Elsewhere, the government’s statistics seem shaky. It quotes the HSRC as saying that 1% of SA’s 8-million smokers will get Covid-19, which amounts to 80,000 people. Of these, it says, 10% – or 8,000 people – will need intensive care treatment. However, the HSRC provided no study to corroborate these numbers.
West says: “On further enquiry with Priscilla Reddy from the HSRC, I was informed [those] figures were, ‘conservative estimates that were guided by prevalence and infection rate studies such as the seroprevalence studies conducted in several countries and districts’”.
He says Reddy “did not elect to share or reference any of these studies”.
Yet those HSRC numbers contradict other models.

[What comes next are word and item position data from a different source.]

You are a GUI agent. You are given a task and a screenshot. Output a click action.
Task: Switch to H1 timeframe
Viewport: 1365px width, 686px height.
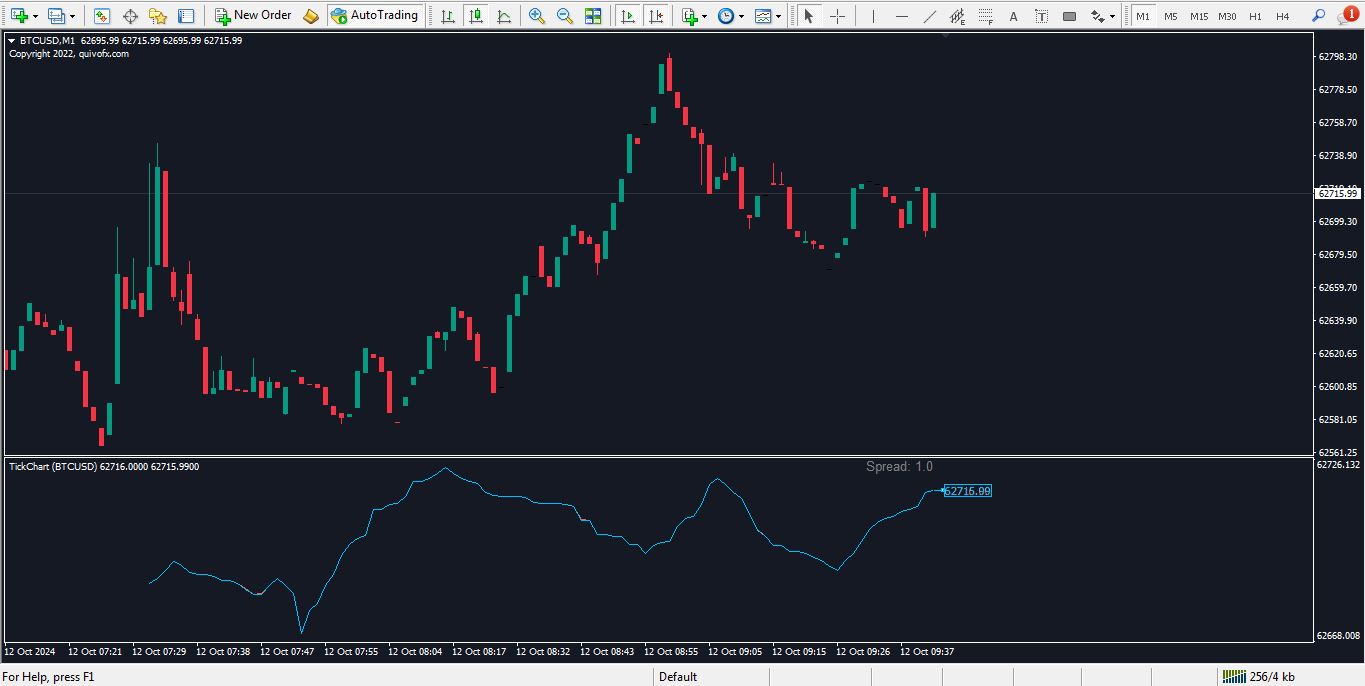[x=1255, y=16]
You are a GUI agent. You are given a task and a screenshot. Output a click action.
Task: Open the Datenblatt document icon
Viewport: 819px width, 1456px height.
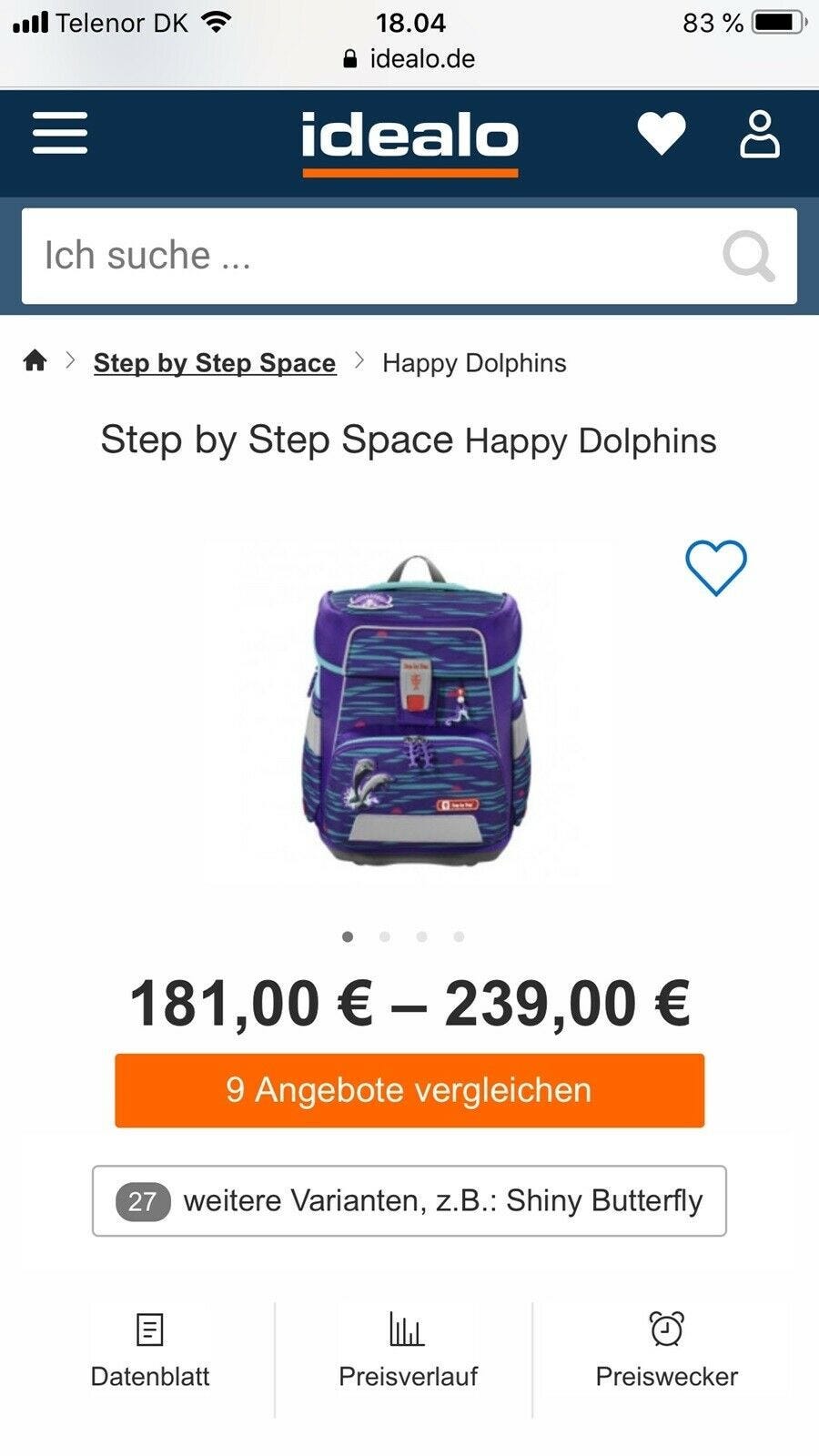pyautogui.click(x=150, y=1330)
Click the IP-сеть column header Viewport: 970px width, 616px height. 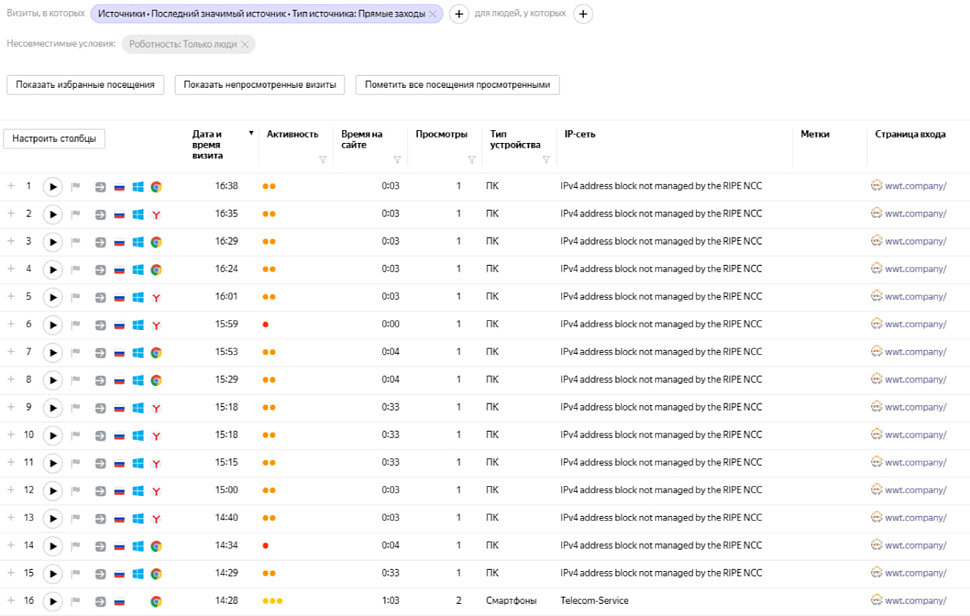tap(580, 134)
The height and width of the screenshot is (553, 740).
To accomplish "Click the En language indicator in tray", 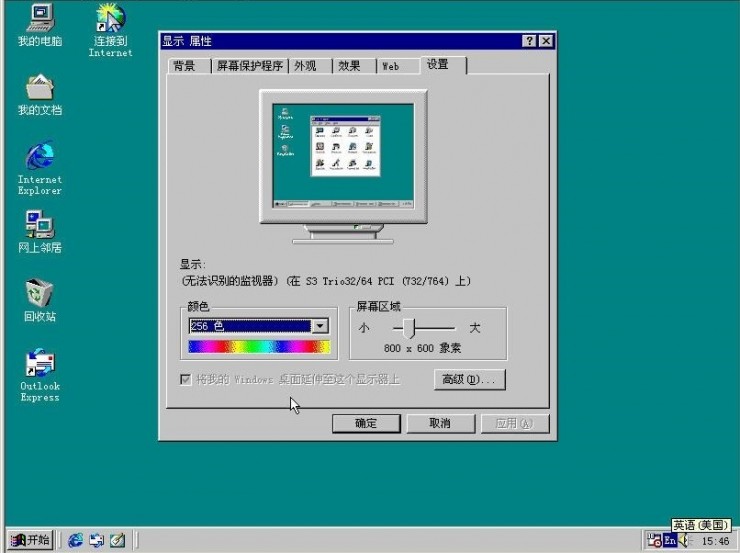I will tap(670, 540).
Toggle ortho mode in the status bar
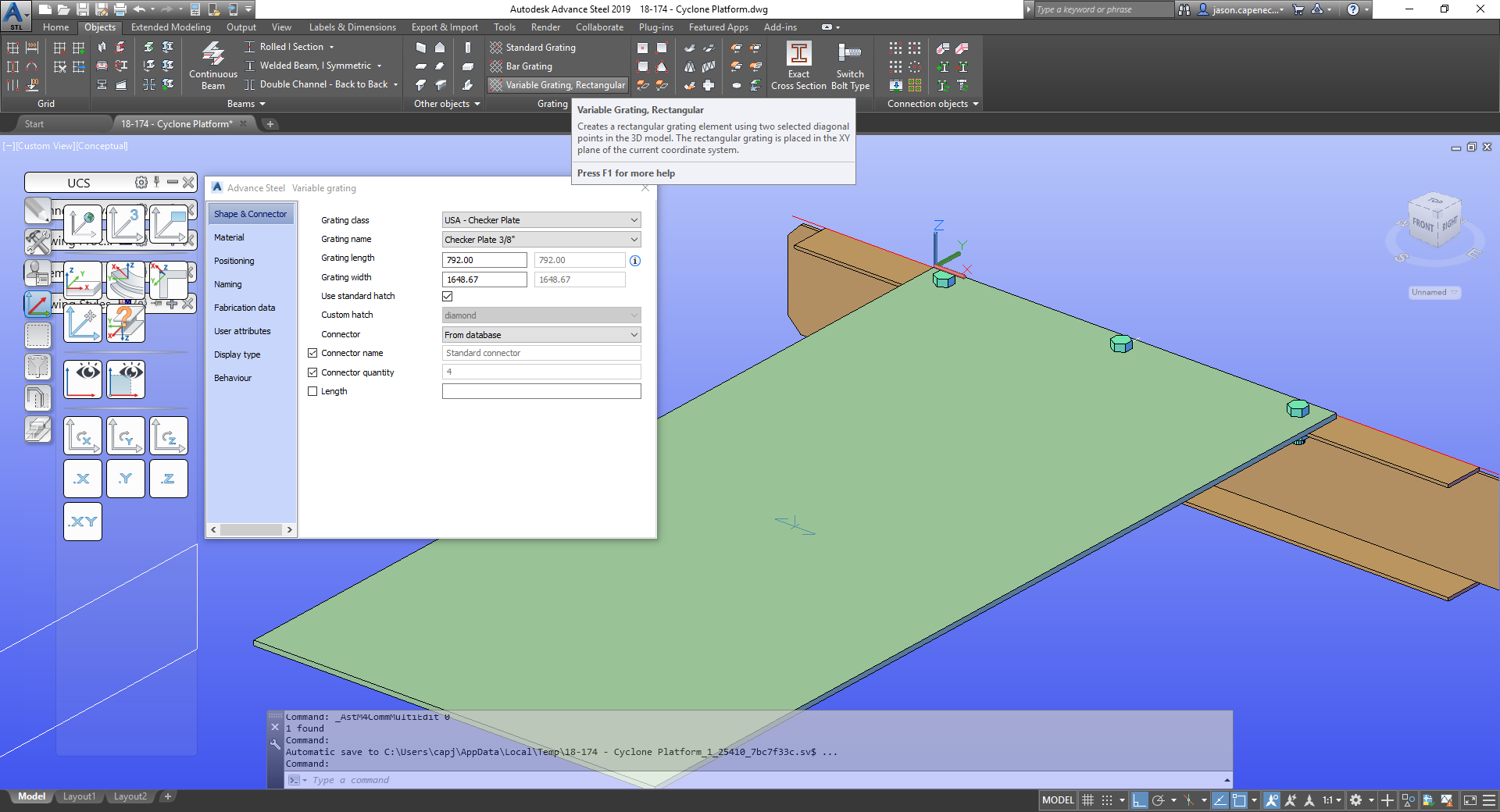Viewport: 1500px width, 812px height. tap(1138, 800)
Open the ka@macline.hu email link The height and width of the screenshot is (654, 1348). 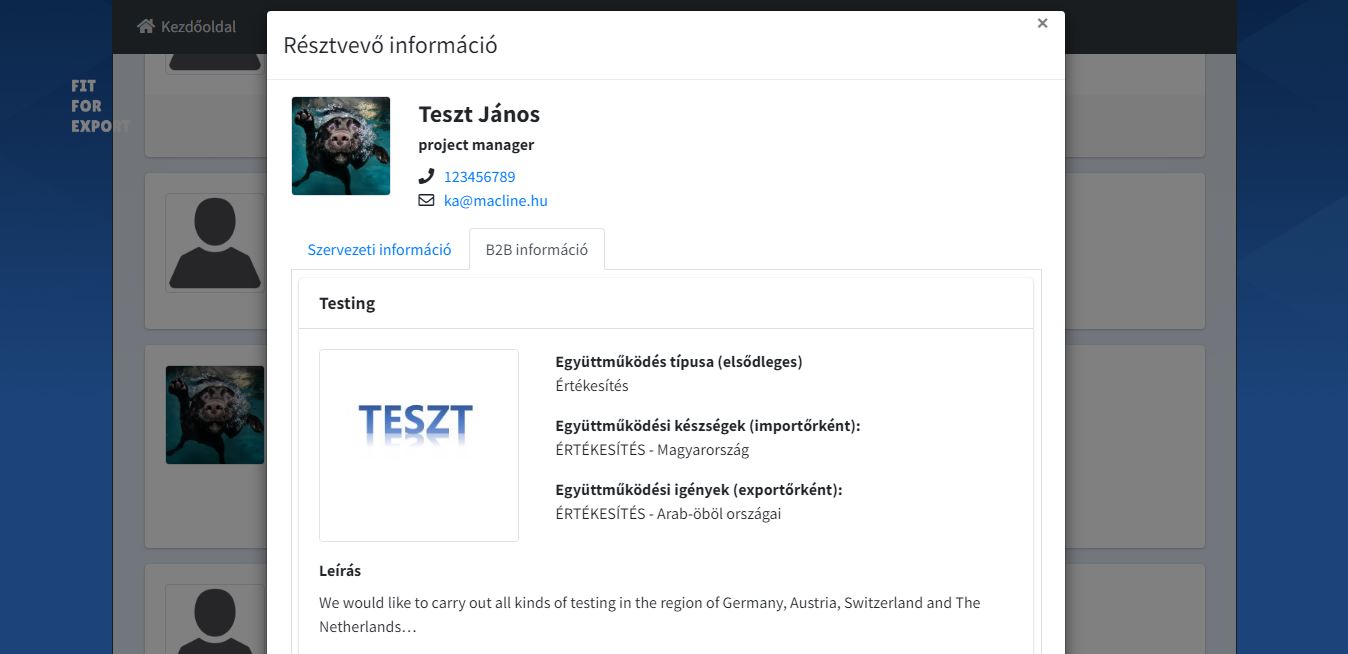[495, 201]
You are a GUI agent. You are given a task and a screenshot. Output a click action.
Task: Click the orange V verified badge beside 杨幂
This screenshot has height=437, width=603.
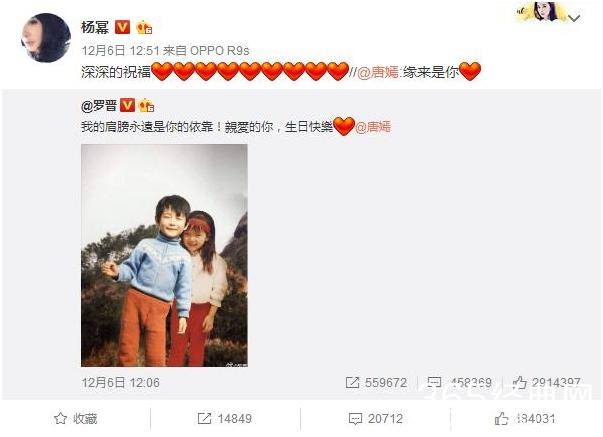123,27
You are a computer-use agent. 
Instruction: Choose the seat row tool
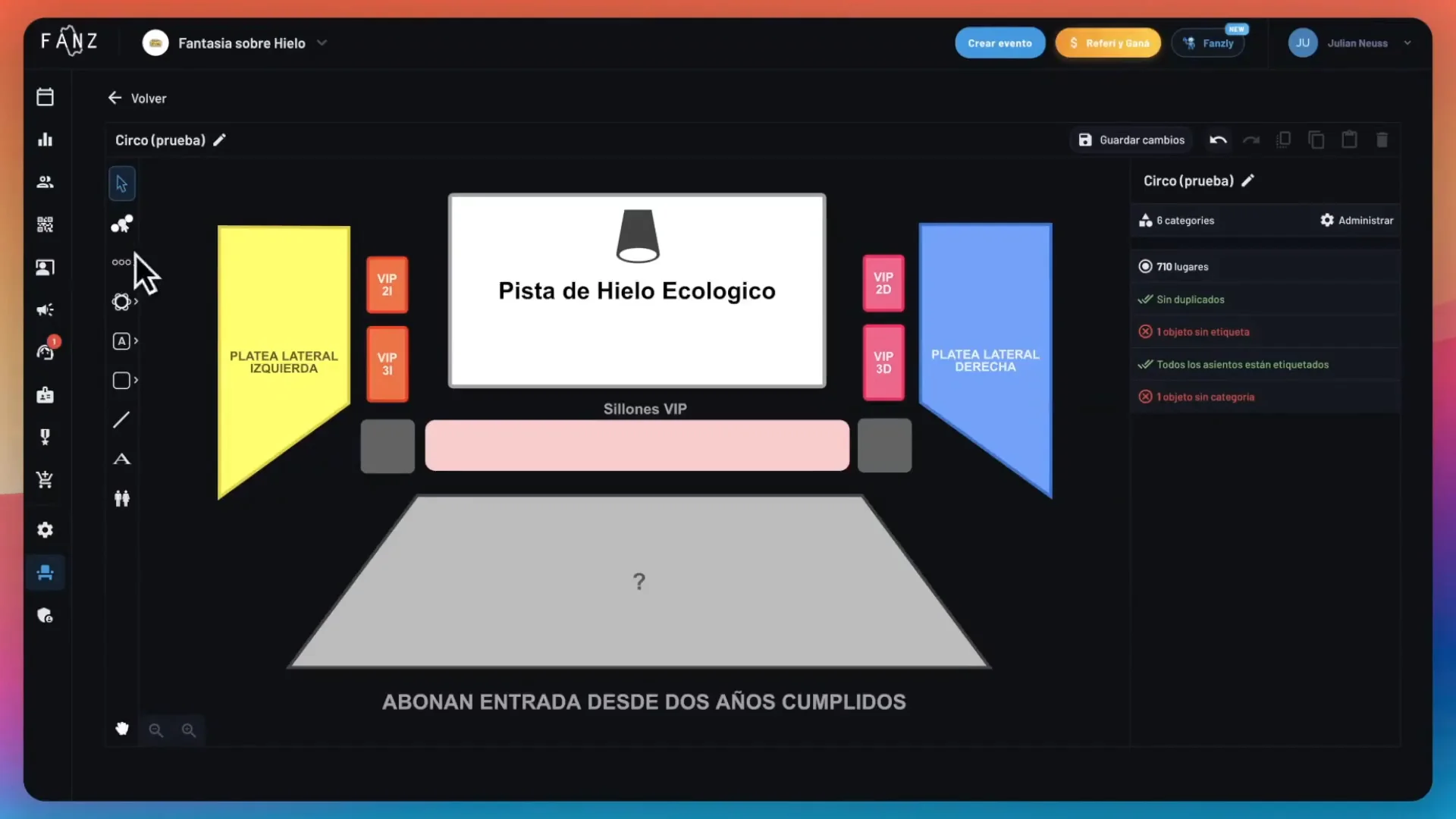(x=121, y=262)
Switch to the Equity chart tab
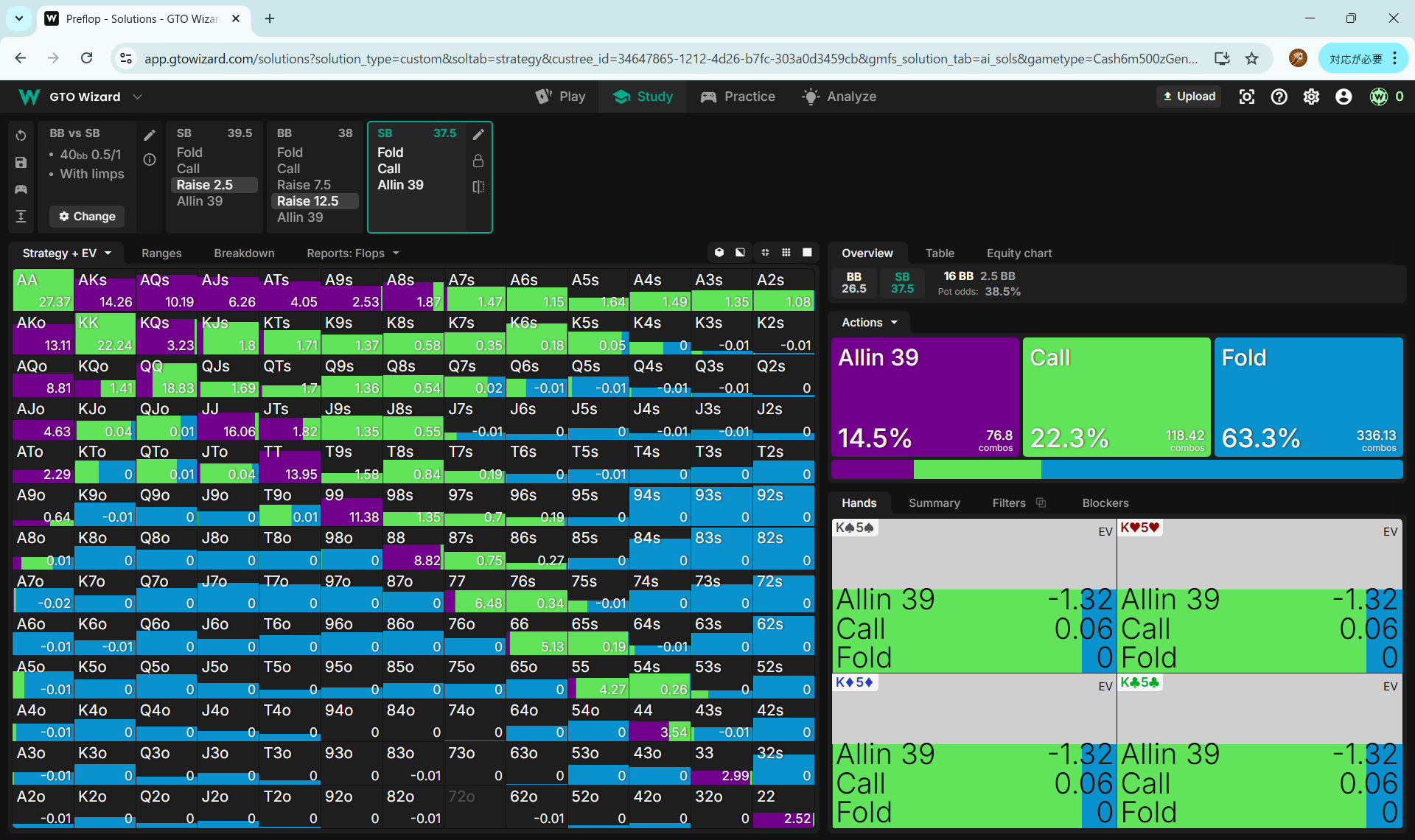Screen dimensions: 1415x840 point(1019,253)
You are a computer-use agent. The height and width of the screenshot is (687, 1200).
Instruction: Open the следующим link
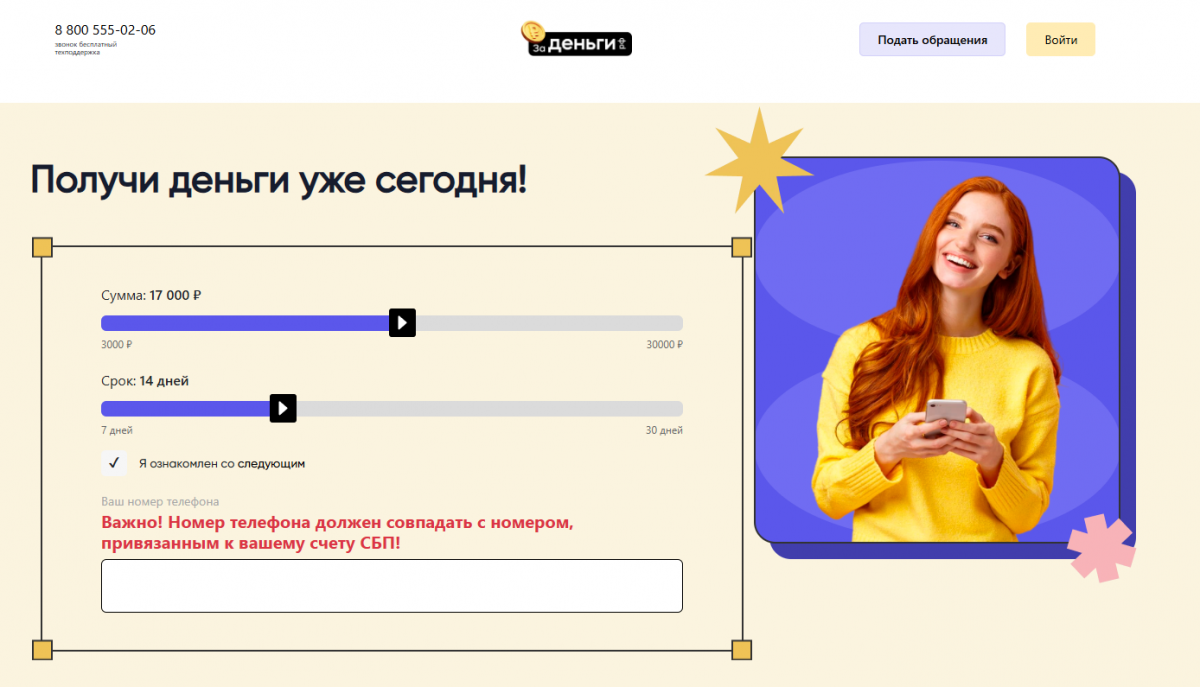click(x=271, y=464)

For example, the SA Covid-19 Modelling Consortium estimates that about 4% of symptomatic patients will require intensive care — not 10%.
Another argument made by the government is that banning cigarettes will reduce people sharing cigarettes – or “zol” – and thus sharing saliva. But if cigarettes on the black market are 90% more expensive, as the UCT study found, the likelihood of people sharing a smoke actually increases.
There were other noticeable errors in the government’s court papers. For example, it claims Israel banned cigarette sales during Covid-19 (it didn’t) and that SA has 4,000 ventilators (it doesn’t).
One area where West concedes there is some evidence is that smokers who do end up in hospital are more ill and are more likely to need a ventilator, as seen in Chinese studies.
But even here, the WHO cautions that the evidence is of poor quality, since the studies didn’t look to see if smokers who needed intensive care were also overweight, older, male or with uncontrolled diabetes – all known risk factors for Covid-19 complications.
West says the same: “The literature referenced in the response in support of these statements is either nonexistent, or of low to very low quality.”
He then explains that studies on smokers in intensive care are limited: “Some studies do not differentiate between current and past smokers, none of the data sets stratify smokers according to pack-year-history (a measure of quantity in duration of smoking).”
This matters, since newer studies appear to show that current smokers are less likely to die than former smokers from Covid-19, though no one knows whether or not this is just an anomaly.
Much of the government’s argument details the harm of tobacco and severely increased risk of lung cancer, heart disease, and low birth weight of babies born to smoking moms. This is not disputed by Fita.
But it is not clear what curbing these side effects of smoking have to do with controlling the spread of Covid-19 specifically.
While smoking is obviously bad for people, and it can lead to worse outcomes if smokers land in hospital with severe Covid-19, the government’s court documents appear to be a haze of outdated science, sloppy references and leaps of logic in contradiction to the WHO.